Persistent Epstein-Barr virus infection: unrestricted latent and lytic viral gene expression in healthy immunosuppressed transplant recipients.

Abstract

Posttransplant lymphoproliferative disease (PTLD) is a common Epstein-Barr virus (EBV)-associated complication of transplantation which, despite treatment, is often fatal. This study was undertaken to monitor persistent EBV infection in transplant recipients, to compare EBV load and gene expression in healthy individuals and EBV-associated diseases, and to highlight differences in PTLD that could be used to define those at risk of the disease. A cohort of 96 cardiothoracic transplant recipients was monitored posttransplant for up to 1110 days (median 268 days). Levels of EBV DNA and viral mRNA transcripts in peripheral blood mononuclear cells (PBMs) were measured at regular intervals and compared with those found in healthy individuals, infectious mononucleosis (IM) patients, and 12 PTLD patients bled at the time of diagnosis.
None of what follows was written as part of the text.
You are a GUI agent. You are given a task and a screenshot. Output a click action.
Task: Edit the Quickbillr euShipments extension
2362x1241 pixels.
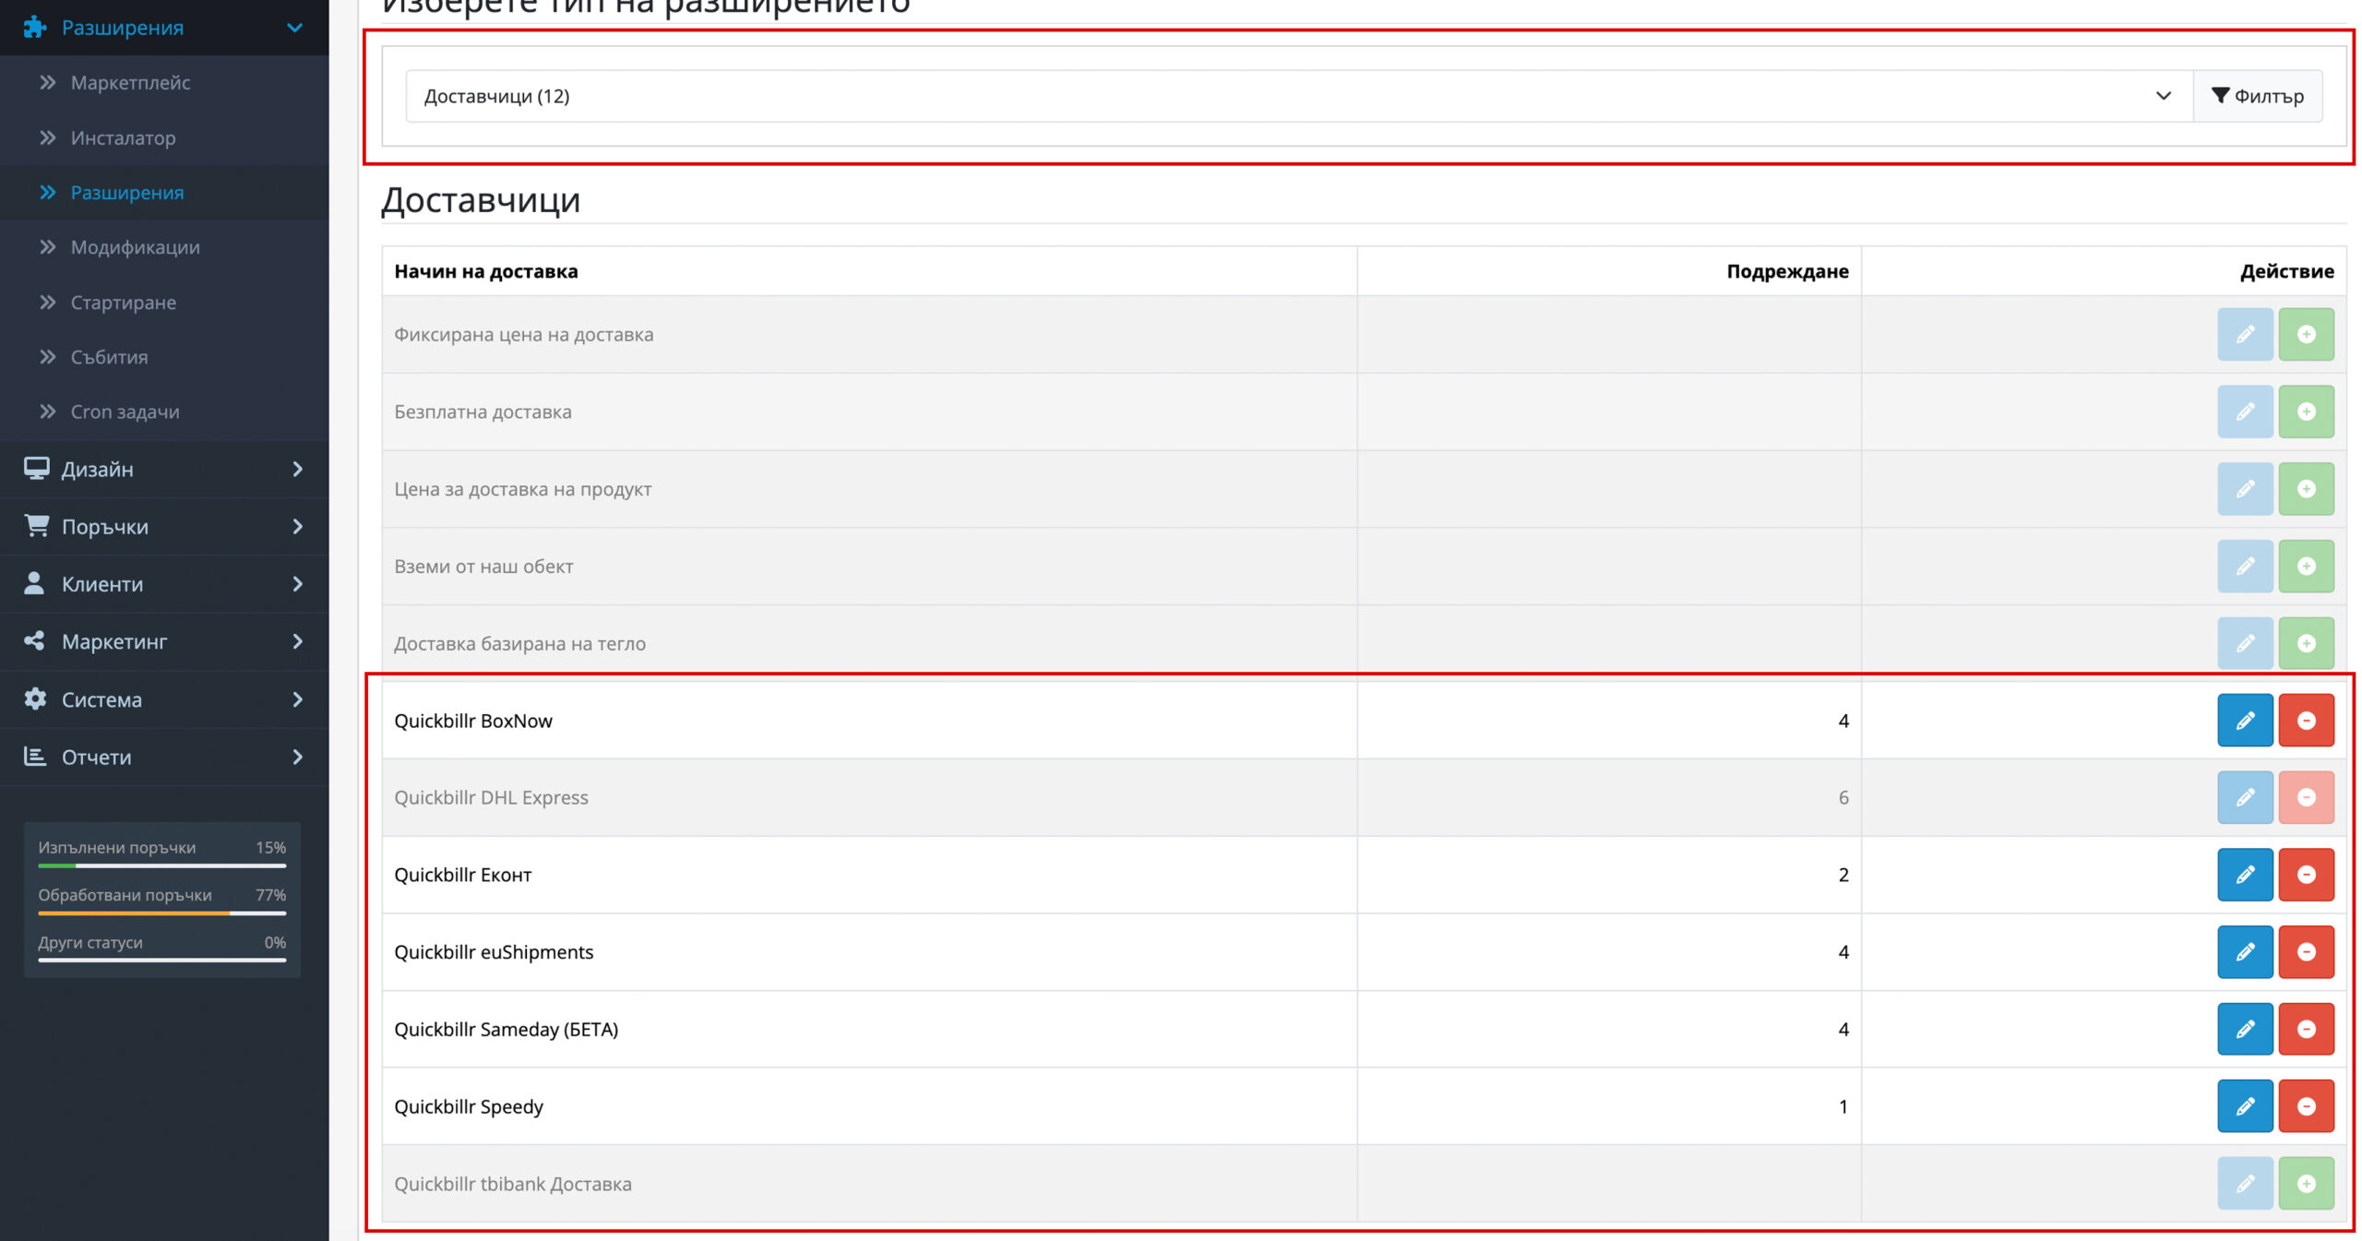tap(2244, 952)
Overall posttransplant levels were significantly higher than pretransplant and healthy subjects, and correlate with dose of immunosuppression. EBV DNA levels in both IM and PTLD were significantly higher than in healthy recipients, with the highest levels in PTLD patients. Individual measurements in 12 healthy transplant recipients reached levels seen in PTLD, and thus single estimations are not of predictive significance for PTLD development. Analysis of viral gene expression in peripheral blood mononuclear cells showed a restricted (LMP 2 only) pattern in healthy subjects, and an unrestricted (latency 3) pattern with lytic replication in 14% of IM blood and 45% of cases of PTLD. A total of 55% of healthy transplant recipients had additional transcripts in one or more blood samples, and this finding correlated with high viral load. Analysis of the 12 samples from healthy recipients with viral loads equivalent to those seen in PTLD showed additional transcripts in all cases and latency 3 with lytic replication in 33%. Thus, an isolated finding of high viral load and/or unrestricted latent and lytic gene expression is not indicative of PTLD.